# Ariens drive problem



## baltovet (Jan 24, 2016)

I have a 3 year-old Ariens model 921022 Sno Thro machine. I purchased it in October 2013, and did not need it at all the following winter. I used it about 5 or 6 times over the next two seasons, so it's had minimal use. (I live in the Baltimore area). When I got it out this morning to clear my driveway, it was making a repetetive clunking noise when the wheels were engaged, and while they would turn, as soon as they met any resistance at all, they would stop. I lifted the machine so the wheels were not touching the ground and watched them both turn, but when I let it back down, they would not propel the machine to get through any snow. I can't imagine that anything has become worn out with such little use, so my question is whether this could be an adjustment, and what kind of problem would lead to this clunk...........clunk.........clunk......noise? 

thanks for any assistance you can provide.


----------



## bad69cat (Nov 30, 2015)

Hard to believe you need to adjust the traction drive clutch but I guess it's possible - chek out page 31 here Traction Drive Clutch Adjustment - Ariens 921 Series Owner's Manual [Page 31]


----------



## Kiss4aFrog (Nov 3, 2013)

:welcome: welcome to the forum baltovet


Is it still under warranty ??

Have you pulled the belt cover to inspect the belts ??
You can stand it up on it's front end and pull the cover off the transmission and post some pictures.

Put it back on the ground propped up and try running it to see if you notice anything out of place, wobbling, loose or get a better idea of where the noise is coming from.
Might be something as simple as a belt coming apart.

ST28LE ??

These might be helpful:
www.youtube.com/watch?v=Gtq_GhkHbrM
www.youtube.com/watch?v=7Dvq7em4MOQ

.


----------



## baltovet (Jan 24, 2016)

*thanks..........*

thanks for your responses. I am pretty sure it's no longer under warranty, as they unfortunately go by years and not miles.  I am not sure I have the time or desire to pull the thing apart in a freezing cold garage. I may have it trucked to a repair center and hope it's nothing major. There are over 2 feet of snow on the ground, so I'm not even sure I have enough gas to get the thing through that much even if it was working normally. I'm now waiting on the plow which I thought this thing would absolve the need for.


----------



## BeerGhost (Dec 17, 2013)

I bet the sound u are hearing is the friction disc chattering on the drive plate.


----------



## sscotsman (Dec 8, 2010)

I know its had minimal use, but even so, have you done an annual maintenance routine each autumn? including basic lubrication of moving parts? 

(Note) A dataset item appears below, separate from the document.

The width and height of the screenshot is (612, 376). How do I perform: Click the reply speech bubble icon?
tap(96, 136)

We often think that if something isnt used, it should "stay fine" indefinitely, but that often isnt the case..time and inactivity alone can cause things to "break", if lubrication runs dry..

You could just have a simple lubrication issue..have you taken the bottom plate off since it was new?

Scot


----------



## skutflut (Oct 16, 2015)

Almost sounds like a flat spot on the friction wheel.


----------



## Shryp (Jan 1, 2011)

Another thing about rarely used machines. Animals like to build nests in engines, transmissions and covers.


----------



## bad69cat (Nov 30, 2015)

Ahhh - yeah they love the secluded interior of the blowers to build nests in! I'd drop the Pan quick for a general look-see. look at your friction wheel while your in there


----------



## Kiss4aFrog (Nov 3, 2013)

You said it was three years old and Ariens has a three year warranty so it's not impossible it might still be covered.

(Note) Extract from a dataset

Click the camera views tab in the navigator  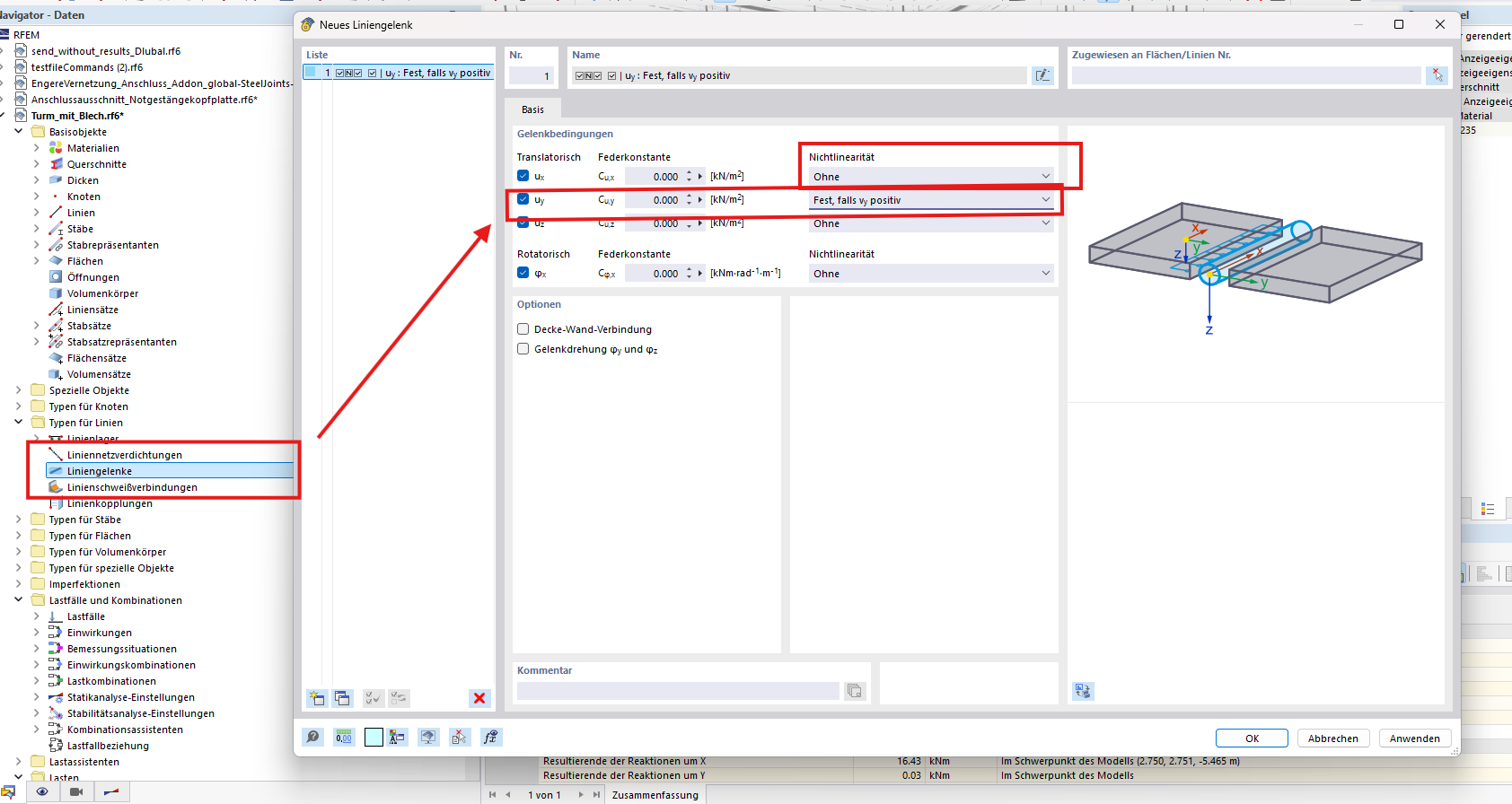[x=76, y=791]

I totally forgot about animal nests in equipment. Used to have to pull one out from under the covers of the rider each spring.


----------



## Town (Jan 31, 2015)

baltovet said:


> thanks for your responses. *I am pretty sure it's no longer under warranty, as they unfortunately go by years and not miles. *  I am not sure I have the time or desire to pull the thing apart in a freezing cold garage.


The warranty should start with the purchase date I think. 

Good luck.


----------



## skutflut (Oct 16, 2015)

Bring a candle into the garage for heat, and a 3000 watt arc lamp for light. It might also get warm. Like it or not, you probably want to get that fixed in case it snows. 
Next fall, check all this stuff out when its still reasonable outside. 

Should be under warranty until Oct 2016 if you got it in Oct 2013 and it the warranty was 3 years at the time. Should still have warranty on the gear case for two year after that. 

Check for obvious problems first, like critter nests, because I don't think that would be covered by warranty.


----------



## AL- (Oct 27, 2014)

baltovet said:


> thanks for your responses. I am pretty sure it's no longer under warranty, as they unfortunately go by years and not miles.  I am not sure I have the time or desire to pull the thing apart in a freezing cold garage. I may have it trucked to a repair center and hope it's nothing major. There are over 2 feet of snow on the ground, so I'm not even sure I have enough gas to get the thing through that much even if it was working normally. I'm now waiting on the plow which I thought this thing would absolve the need for.


A plow is always a good temporary backup option and quite few on this forum have two snowblowers , one for a backup. The second wouldn't need to be a new one. From what I read few of us like to work on a SB in the cold. :white^_^arial^_^0^_


----------